Both CDs from Bennett Lerner’s “American Piano Music” were actually the first one I had found, but by the time I had them, it was two years later. In addition to Paul Bowles (once 6, once 7 titles) there are Barber, Copeland, Thomson Schuman. So always the same one in terms of “American contemporary music”. Then there was still William Sharp, a baritone who sings 11 songs by Bowles on “Works by Thomson, Bowles… “.
But I haven’t explained yet what it is about it that I like and how much I like it. But that’s a non-issue today. I wanted to talk about my suffering today. I only wanted to talk about how I stood trembling in a store, an album from 1947 in front of me with the name Paul Bowles on the cover. I can only advise that Bowles published his first piano music in 1930. Opera, ballet etc. came in the early forties. 1947! More than 50 years earlier than the recordings that I have.
Is the recording from Andor Foldes possibly the first recorded track from Bowles? It’s a very early one at the very least. Thomas the discoverer. All these years I’ve dreamed of finding and publishing shellacs with Paul Bowles music (On my gravestone could be written: He brought out this CD back then. It was also available on vinyl.)

IMG_0222

And the damn record is missing !!!!!!!!!!!!!!!!!

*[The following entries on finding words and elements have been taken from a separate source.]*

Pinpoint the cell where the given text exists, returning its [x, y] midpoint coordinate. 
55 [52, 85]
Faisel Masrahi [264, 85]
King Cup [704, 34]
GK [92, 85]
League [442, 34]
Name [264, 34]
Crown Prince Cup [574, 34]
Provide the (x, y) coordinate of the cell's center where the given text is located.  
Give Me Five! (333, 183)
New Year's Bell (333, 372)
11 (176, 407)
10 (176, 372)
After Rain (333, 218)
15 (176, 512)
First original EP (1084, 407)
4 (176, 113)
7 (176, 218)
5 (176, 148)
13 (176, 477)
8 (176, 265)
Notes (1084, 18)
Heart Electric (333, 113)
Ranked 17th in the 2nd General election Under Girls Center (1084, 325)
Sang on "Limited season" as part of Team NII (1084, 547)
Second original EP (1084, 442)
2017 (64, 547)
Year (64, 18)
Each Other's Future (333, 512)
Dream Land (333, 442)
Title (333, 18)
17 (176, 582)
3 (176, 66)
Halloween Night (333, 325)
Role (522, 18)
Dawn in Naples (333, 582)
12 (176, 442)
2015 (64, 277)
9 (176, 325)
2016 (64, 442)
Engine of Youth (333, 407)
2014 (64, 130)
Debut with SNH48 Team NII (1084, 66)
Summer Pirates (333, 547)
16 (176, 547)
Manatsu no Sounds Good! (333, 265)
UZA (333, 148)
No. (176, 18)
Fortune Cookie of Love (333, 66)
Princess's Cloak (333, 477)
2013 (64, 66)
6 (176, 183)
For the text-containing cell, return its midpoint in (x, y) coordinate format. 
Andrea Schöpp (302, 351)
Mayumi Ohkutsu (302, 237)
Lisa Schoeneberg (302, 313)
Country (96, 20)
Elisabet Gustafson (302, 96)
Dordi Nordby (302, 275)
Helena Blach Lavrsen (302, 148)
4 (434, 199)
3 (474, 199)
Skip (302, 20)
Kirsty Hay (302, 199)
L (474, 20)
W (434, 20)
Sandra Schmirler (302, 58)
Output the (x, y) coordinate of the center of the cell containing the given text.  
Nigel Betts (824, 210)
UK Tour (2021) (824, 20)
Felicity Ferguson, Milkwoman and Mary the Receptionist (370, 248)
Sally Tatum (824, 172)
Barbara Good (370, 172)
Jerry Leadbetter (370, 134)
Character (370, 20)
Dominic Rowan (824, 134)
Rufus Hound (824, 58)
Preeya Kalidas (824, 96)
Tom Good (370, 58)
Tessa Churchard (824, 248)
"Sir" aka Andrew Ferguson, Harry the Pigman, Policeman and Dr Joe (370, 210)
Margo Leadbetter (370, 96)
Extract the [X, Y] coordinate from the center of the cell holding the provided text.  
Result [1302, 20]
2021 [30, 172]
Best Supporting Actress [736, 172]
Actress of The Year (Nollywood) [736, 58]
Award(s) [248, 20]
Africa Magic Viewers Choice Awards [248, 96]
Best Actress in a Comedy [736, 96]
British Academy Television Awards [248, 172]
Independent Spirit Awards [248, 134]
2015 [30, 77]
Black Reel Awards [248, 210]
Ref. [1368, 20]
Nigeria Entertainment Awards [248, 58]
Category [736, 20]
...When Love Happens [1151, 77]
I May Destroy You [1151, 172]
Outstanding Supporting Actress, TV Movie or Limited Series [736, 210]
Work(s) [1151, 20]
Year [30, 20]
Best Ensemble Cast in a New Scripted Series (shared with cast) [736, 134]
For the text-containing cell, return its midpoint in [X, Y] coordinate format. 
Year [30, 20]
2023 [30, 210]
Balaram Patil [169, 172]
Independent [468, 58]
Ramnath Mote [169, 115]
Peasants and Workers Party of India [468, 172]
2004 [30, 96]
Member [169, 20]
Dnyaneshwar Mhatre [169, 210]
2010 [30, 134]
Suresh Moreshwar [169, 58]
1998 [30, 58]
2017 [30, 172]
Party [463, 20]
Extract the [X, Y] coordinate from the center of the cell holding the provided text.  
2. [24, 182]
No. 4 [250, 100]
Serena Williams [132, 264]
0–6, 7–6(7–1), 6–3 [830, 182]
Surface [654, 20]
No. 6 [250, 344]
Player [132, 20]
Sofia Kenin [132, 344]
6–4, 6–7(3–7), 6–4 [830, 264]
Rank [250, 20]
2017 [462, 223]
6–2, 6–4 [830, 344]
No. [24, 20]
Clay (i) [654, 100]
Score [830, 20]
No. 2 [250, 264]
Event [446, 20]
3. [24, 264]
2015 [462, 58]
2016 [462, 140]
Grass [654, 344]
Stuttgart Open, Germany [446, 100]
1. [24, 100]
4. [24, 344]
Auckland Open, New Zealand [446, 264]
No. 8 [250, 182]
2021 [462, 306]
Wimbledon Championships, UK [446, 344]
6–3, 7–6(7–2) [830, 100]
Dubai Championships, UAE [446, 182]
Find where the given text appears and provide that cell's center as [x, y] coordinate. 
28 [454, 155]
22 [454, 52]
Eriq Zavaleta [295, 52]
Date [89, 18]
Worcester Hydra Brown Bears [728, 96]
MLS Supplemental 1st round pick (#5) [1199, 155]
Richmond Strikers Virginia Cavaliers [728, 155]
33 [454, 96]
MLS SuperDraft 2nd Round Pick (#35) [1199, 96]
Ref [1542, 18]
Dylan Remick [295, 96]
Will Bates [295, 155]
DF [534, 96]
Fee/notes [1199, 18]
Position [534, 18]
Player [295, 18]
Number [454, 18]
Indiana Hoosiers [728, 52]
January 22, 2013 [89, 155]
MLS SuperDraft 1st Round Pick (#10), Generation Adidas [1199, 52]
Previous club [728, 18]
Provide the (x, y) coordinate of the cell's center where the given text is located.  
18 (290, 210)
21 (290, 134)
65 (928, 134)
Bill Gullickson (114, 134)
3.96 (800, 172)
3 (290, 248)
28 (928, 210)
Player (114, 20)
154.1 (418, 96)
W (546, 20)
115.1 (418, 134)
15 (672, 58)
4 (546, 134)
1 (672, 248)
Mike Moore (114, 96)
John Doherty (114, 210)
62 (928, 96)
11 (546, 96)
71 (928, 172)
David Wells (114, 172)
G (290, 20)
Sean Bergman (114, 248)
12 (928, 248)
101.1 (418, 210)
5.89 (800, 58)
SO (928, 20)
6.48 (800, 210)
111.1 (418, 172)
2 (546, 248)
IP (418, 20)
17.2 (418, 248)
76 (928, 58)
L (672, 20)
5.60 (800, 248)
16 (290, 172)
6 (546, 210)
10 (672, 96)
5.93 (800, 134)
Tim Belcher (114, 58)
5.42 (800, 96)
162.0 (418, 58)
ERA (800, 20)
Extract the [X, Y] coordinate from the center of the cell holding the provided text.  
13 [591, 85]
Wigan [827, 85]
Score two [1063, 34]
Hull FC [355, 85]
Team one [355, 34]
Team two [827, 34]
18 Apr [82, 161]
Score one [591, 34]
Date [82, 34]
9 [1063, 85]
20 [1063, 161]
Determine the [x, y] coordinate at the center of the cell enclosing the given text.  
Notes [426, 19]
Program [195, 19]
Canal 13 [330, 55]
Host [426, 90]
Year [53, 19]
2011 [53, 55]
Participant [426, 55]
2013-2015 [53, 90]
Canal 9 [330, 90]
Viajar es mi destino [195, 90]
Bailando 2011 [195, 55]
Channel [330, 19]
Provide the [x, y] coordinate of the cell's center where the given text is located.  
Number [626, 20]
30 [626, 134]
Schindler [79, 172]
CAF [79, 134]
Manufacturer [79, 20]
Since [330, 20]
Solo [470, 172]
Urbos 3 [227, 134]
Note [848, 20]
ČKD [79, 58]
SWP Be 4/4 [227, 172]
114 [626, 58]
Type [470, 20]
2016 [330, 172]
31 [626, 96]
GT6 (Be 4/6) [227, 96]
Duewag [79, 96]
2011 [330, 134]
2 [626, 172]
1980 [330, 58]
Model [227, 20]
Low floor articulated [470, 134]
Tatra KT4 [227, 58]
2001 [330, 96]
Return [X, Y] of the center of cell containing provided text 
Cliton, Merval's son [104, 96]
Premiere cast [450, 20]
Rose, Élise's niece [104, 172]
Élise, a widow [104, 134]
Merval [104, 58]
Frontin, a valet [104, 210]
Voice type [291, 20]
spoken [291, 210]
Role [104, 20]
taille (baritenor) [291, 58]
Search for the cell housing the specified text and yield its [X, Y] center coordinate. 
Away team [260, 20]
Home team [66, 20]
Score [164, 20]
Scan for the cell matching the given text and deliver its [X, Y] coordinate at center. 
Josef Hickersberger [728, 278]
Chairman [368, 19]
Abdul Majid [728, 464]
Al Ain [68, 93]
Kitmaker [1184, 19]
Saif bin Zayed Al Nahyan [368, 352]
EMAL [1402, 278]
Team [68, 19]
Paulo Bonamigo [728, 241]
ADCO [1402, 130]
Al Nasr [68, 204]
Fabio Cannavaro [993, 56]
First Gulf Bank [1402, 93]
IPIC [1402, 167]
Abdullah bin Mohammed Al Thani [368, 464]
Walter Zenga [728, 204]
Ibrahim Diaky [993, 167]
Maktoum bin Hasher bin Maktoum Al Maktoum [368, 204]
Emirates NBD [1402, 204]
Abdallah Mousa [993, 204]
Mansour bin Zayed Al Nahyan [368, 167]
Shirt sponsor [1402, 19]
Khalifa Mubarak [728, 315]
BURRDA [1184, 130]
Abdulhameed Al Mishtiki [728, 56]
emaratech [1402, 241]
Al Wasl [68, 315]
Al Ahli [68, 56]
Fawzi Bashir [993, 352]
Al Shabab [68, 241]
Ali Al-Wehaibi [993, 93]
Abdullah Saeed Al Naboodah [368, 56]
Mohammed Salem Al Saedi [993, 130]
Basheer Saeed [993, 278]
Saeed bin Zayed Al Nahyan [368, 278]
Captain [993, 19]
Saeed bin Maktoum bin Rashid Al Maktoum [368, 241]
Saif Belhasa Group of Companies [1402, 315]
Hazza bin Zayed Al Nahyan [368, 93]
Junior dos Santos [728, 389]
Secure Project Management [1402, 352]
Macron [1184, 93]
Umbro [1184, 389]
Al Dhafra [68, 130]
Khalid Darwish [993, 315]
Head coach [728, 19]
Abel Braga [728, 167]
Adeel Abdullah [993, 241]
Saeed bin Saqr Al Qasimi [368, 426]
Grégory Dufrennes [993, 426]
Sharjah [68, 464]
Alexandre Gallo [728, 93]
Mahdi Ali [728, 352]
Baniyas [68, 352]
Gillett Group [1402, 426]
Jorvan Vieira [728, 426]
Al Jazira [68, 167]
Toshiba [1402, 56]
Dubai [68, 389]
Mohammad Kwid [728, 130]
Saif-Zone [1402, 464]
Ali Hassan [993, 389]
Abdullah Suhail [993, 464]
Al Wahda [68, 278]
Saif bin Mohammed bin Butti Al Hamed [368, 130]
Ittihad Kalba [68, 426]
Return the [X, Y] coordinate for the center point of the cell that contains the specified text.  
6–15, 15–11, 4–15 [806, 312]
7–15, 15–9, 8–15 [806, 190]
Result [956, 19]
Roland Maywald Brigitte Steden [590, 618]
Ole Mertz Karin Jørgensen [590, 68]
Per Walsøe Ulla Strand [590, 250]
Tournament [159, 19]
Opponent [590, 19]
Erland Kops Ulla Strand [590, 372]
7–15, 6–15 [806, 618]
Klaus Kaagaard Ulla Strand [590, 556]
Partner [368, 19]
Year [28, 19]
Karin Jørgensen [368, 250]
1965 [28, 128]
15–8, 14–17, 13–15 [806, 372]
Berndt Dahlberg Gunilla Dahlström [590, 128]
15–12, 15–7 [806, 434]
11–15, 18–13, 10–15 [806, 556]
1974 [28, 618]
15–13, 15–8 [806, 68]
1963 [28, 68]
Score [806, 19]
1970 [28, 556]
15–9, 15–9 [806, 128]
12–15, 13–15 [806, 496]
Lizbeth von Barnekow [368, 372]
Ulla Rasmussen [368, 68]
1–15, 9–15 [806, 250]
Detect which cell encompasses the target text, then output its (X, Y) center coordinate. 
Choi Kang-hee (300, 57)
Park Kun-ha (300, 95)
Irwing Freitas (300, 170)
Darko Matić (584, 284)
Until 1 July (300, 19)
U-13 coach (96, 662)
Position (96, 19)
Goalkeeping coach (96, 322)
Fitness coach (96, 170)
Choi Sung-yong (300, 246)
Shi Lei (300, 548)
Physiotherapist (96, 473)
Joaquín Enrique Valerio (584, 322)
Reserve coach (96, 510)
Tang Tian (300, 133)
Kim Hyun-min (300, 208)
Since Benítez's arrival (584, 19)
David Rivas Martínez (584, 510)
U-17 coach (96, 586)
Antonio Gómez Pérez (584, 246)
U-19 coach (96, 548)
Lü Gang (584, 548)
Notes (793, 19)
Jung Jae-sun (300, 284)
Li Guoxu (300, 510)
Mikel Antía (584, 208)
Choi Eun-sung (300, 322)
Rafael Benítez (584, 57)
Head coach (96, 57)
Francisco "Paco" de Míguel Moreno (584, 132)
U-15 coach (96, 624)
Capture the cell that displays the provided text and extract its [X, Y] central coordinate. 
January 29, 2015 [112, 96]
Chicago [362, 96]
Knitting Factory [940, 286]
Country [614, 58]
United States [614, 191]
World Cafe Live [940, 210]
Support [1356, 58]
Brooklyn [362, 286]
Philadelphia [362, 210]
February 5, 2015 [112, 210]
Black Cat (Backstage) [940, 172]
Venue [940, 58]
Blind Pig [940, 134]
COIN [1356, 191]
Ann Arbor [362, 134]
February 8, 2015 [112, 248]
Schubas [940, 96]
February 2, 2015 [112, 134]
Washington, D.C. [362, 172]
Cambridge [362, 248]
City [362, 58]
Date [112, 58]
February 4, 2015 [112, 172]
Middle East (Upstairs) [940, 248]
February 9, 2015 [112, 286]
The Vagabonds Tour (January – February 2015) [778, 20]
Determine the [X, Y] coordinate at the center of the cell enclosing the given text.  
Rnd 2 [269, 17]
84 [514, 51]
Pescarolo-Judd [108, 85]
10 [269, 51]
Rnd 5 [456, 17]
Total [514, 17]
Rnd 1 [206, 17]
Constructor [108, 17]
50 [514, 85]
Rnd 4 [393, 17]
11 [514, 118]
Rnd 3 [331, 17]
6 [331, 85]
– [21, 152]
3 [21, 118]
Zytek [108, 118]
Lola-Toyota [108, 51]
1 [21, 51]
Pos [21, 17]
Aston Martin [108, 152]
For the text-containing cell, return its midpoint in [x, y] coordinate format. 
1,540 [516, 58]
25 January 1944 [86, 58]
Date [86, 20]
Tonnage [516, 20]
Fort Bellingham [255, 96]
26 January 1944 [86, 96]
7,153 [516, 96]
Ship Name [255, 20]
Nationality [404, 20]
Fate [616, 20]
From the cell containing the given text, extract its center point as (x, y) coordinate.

– Back to the beginning: Yes, there’s a God and he’s laughing himself silly over that fool Thomas.

Morjens

He did not think of himself as a tourist; he was a traveler. The difference is partly one of time, he would explain. Whereas the tourist generally hurries back home at the end of a few weeks or months, the traveler, belonging no more to one place than to the next, moves slowly, over periods of years, from one part of the earth to another....[A]nother important difference between tourist and traveler is that the former accepts his own civilization without question; not so the traveler, who compares it with the others, and rejects those elements he finds not to his liking.

He did not think of himself as a tourist; he was a traveler. The difference is partly one of time, he would explain. Whereas the tourist generally hurries back home at the end of a few weeks or months, the traveler, belonging no more to one place than to the next, moves slowly, over periods of years, from one part of the earth to another….[A]nother important difference between tourist and traveler is that the former accepts his own civilization without question; not so the traveler, who compares it with the others, and rejects those elements he finds not to his liking. – from: The Sheltering Sky.